(Records from a data collection)
=== Section Start ===
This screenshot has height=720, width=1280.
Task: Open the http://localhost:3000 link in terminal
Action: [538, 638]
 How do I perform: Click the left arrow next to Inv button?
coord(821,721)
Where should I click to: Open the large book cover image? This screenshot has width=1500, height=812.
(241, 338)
=== Section End ===
=== Section Start ===
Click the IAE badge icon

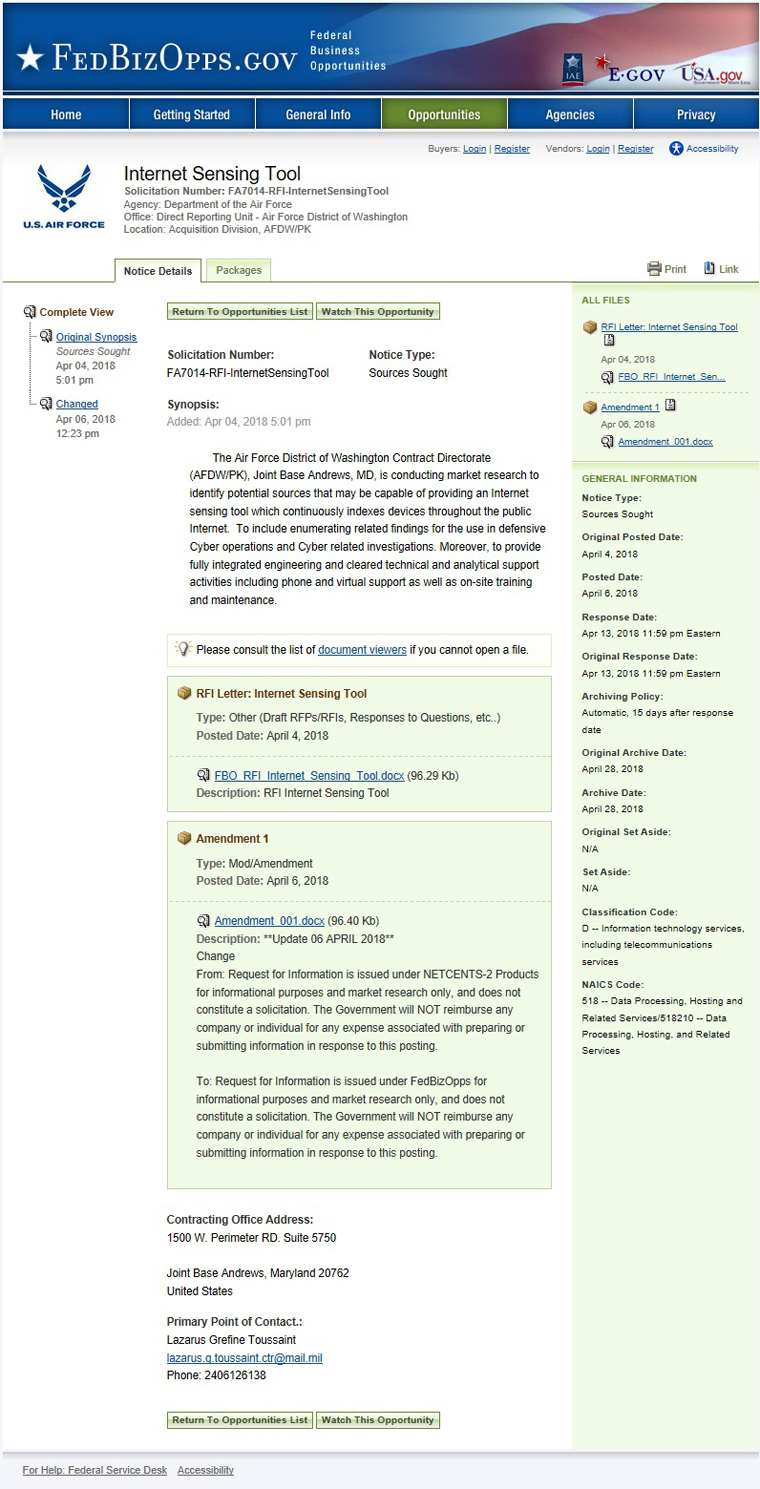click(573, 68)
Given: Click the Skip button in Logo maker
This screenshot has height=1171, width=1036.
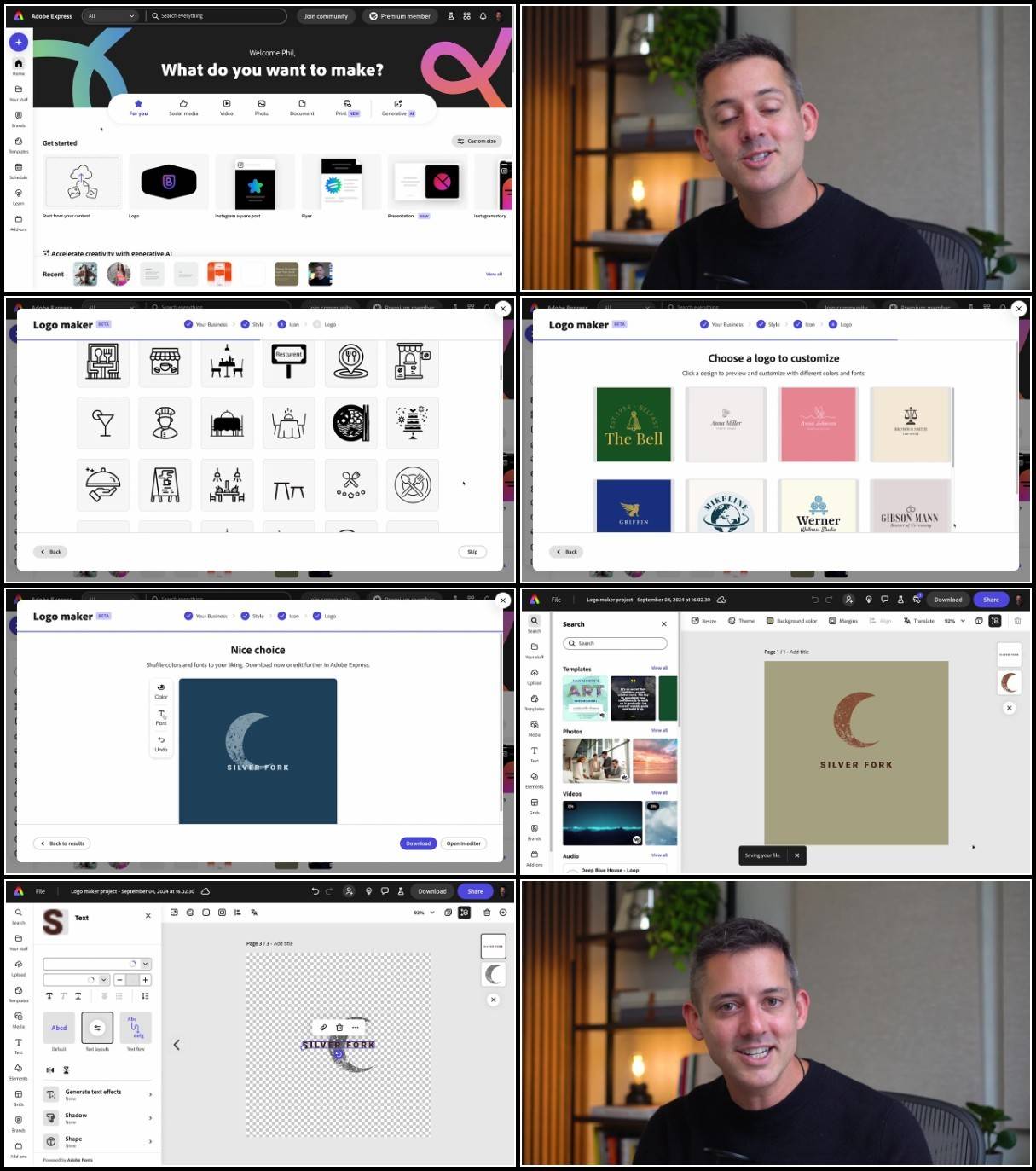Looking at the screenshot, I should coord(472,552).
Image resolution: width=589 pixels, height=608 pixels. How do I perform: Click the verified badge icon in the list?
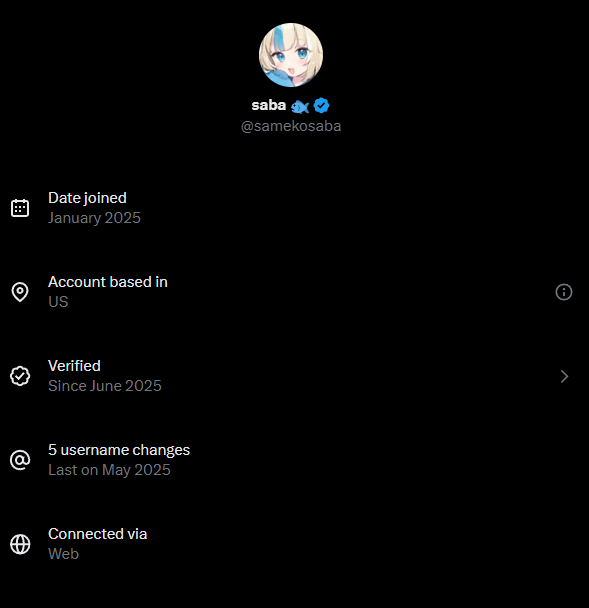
=== Section End ===
Assigned task
What you return must match the lines above from the one with "Click the IAE badge icon" through the one with "Image resolution: width=589" exactly, with both ends included and the pictures excluded.

Reply to the task
Click the IAE badge icon

click(573, 68)
Given: Click the Skip button in Logo maker
This screenshot has height=1171, width=1036.
Looking at the screenshot, I should coord(472,552).
Image resolution: width=589 pixels, height=608 pixels. How do I perform: Click the verified badge icon in the list?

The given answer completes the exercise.